**Task statement:** In the listing below, find each line with the string "selector" and report it.

**Data section:**
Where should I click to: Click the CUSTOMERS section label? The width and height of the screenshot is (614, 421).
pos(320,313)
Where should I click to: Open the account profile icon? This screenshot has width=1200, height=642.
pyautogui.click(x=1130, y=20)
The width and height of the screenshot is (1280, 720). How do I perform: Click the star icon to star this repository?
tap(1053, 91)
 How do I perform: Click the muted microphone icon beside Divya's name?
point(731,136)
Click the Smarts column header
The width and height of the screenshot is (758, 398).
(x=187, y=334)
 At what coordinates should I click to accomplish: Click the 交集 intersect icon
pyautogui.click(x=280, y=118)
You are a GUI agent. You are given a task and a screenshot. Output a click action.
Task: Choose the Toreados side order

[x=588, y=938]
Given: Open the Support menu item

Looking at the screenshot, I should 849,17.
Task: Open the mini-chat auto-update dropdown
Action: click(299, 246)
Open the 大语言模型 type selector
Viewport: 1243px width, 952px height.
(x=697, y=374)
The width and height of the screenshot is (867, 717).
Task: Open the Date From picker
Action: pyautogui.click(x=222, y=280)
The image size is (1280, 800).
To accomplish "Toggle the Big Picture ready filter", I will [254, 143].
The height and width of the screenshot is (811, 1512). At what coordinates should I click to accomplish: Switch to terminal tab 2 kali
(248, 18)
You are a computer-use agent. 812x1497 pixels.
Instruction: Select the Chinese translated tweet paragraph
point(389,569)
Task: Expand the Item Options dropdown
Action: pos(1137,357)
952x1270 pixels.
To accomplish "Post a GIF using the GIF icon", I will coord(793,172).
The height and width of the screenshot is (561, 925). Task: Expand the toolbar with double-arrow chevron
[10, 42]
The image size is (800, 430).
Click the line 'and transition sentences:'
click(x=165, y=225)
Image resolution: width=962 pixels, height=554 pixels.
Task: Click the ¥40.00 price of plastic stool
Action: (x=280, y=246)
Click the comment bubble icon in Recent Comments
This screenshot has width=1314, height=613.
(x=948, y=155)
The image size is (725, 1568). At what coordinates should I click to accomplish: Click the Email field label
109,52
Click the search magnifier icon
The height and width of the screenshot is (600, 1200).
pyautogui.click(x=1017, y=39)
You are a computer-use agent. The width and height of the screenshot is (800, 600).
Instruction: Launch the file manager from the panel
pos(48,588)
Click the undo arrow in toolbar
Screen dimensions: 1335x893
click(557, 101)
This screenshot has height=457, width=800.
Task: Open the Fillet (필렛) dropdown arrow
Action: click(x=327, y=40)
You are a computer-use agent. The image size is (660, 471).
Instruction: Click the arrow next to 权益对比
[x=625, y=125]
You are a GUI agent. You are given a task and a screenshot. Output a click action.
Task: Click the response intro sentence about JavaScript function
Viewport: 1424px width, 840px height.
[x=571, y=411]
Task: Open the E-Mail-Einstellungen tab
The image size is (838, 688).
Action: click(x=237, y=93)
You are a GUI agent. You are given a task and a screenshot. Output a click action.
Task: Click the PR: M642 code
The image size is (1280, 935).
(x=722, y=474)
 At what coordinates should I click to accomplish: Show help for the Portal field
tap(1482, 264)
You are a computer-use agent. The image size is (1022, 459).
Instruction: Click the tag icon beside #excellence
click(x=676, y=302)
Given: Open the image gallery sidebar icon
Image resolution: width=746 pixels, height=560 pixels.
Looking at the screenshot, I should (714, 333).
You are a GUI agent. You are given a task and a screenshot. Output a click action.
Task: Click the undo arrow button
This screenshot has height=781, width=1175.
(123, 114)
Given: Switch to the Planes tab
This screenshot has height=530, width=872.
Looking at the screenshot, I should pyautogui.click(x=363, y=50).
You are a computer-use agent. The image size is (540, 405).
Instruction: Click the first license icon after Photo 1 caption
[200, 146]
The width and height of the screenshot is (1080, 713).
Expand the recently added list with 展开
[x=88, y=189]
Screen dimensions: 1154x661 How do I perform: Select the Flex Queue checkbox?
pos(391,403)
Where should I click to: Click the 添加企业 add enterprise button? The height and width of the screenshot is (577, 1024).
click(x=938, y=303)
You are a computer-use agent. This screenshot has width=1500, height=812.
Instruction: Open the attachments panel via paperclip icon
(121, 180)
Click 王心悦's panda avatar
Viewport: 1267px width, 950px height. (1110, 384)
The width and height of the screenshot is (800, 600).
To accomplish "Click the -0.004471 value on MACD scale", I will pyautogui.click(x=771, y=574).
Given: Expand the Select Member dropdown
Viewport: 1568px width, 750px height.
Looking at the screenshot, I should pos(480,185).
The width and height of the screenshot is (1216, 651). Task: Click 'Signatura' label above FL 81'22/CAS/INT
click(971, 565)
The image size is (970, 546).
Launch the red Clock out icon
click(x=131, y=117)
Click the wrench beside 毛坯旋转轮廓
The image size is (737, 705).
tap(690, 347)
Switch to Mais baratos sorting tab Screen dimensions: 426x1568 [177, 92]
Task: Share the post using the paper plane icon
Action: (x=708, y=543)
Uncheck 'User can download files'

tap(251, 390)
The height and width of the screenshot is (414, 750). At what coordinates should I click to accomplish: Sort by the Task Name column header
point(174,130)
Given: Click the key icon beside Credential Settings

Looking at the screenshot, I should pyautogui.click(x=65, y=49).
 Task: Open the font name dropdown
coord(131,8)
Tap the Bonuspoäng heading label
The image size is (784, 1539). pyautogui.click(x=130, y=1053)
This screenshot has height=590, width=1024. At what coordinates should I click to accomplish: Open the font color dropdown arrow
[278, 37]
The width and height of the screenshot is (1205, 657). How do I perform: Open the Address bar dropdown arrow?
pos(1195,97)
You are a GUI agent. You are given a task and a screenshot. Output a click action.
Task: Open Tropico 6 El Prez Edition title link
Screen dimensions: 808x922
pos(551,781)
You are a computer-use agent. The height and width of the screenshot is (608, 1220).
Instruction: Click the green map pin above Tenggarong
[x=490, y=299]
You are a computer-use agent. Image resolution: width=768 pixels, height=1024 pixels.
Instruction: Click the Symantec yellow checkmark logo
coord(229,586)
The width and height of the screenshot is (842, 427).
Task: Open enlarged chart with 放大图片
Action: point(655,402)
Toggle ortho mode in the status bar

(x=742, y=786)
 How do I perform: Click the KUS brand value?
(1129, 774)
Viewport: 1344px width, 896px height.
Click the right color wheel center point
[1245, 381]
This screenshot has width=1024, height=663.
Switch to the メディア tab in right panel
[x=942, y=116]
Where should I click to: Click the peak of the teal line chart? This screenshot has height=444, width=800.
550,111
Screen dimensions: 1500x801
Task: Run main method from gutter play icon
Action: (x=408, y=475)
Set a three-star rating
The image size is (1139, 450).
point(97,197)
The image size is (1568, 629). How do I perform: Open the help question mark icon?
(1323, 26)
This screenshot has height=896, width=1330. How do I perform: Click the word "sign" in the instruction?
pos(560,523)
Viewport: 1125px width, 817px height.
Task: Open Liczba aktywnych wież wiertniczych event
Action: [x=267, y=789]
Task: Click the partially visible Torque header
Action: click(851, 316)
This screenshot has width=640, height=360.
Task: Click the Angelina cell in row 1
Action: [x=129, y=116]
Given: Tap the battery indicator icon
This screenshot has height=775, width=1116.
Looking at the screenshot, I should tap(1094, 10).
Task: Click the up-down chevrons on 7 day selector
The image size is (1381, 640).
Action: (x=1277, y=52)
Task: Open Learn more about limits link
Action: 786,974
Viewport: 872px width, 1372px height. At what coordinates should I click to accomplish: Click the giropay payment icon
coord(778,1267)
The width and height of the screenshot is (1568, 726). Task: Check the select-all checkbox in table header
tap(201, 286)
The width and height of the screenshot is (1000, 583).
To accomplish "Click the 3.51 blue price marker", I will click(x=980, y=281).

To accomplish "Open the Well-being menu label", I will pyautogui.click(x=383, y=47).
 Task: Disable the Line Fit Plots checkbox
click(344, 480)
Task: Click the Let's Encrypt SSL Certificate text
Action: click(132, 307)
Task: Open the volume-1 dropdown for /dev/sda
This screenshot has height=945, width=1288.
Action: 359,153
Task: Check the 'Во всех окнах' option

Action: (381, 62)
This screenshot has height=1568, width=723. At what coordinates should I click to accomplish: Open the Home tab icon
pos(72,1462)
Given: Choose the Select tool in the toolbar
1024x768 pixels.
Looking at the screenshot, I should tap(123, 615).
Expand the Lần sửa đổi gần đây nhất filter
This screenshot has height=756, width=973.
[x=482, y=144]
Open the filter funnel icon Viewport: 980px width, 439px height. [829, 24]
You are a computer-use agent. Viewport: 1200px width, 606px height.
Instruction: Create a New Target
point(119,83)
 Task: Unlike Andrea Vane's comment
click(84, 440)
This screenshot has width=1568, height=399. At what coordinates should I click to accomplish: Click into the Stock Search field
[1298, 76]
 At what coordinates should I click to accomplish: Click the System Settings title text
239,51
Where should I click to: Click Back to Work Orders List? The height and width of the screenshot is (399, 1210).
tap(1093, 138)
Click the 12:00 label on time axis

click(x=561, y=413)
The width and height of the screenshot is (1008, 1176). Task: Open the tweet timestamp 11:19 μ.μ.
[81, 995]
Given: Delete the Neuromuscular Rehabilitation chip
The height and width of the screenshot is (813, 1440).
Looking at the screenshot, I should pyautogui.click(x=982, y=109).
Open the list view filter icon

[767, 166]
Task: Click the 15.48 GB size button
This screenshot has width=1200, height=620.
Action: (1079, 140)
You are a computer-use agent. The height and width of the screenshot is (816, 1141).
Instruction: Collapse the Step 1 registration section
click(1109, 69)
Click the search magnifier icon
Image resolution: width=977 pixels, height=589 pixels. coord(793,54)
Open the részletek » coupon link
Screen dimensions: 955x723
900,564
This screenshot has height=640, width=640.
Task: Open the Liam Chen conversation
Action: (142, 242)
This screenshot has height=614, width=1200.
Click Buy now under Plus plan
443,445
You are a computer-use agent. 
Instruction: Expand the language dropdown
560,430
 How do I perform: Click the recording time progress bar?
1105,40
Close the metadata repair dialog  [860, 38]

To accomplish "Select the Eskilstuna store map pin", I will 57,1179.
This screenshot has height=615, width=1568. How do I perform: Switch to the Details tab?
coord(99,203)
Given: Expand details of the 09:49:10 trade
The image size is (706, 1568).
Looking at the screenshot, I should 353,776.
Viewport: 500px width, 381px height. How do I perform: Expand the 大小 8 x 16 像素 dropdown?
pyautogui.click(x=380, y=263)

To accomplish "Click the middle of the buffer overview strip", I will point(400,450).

**Worked solution:**
Open the 大语言模型 type selector
Task: Click the up-down chevrons on 7 day selector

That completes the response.